= Antiochus of Palestine =

Start of Antiochus' Pandects in Bodleian Library, MS. Barocci 227 from the first quarter of the 14th century

Antiochus of Palestine ( 7th century AD), also known as Antiochus the Monk or Antiochus Monachus (Άντίοχος ό Μοναχός), was a Christian monk and writer.

He is believed to have been born near Ancyra (now Ankara, Turkey). He lived first as a solitary, then became a monk and archimandrite of the famous lavra of Mar Saba near Jerusalem. He witnessed the Persian invasion of Palestine in 614, and the massacre of forty-four of his companions by the Bedouins.

In 619, five years after the conquest of the Holy Land by Chosroes, Ancyra was taken and destroyed by the Persians, which compelled the monks of the neighbouring monastery of Attaline to leave their home, and to move from place to place. As they were, naturally, unable to carry many books with them, the Abbot Eustathius asked his friend Antiochus to compile an abridgment of Holy Scripture for their use, and also a short account of the martyrdom of the forty-four monks of St. Sabbas.

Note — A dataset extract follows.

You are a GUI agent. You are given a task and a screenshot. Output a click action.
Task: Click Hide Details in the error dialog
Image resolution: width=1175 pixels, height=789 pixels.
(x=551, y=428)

In compliance with this request he wrote a work known as the Pandects of Holy Scripture (in 130 chapters, mistaken by the Latin translator for as many homilies). It is a collection of moral sentences, drawn from Scripture and from early ecclesiastical writers. He also wrote an Exomologesis or prayer, in which he relates the miseries that had befallen Jerusalem since the Persian invasion, and begs the divine mercy to heal the Holy City's many ills. These works seem to have been written in the period between the conquest of Palestine by Chosroes and its reconquest by the Emperor Heraclius in 628.

The introductory chapter of the Pandects tells of the martyrdom referred to; its last chapter contains a list of heretics from Simon Magus to the Monophysite followers of Severus of Antioch. The book is of special value for its extracts of works no longer existing; the writer had an interest, then uncommon, in early Christian literature.

In Eastern Orthodox liturgy, one of the compline prayers is attributed to him.

It has been conjectured that Antiochus was the same person as the Sabaite monk Strategius, who wrote an account of the Sasanian conquest of Jerusalem. This has not been proved.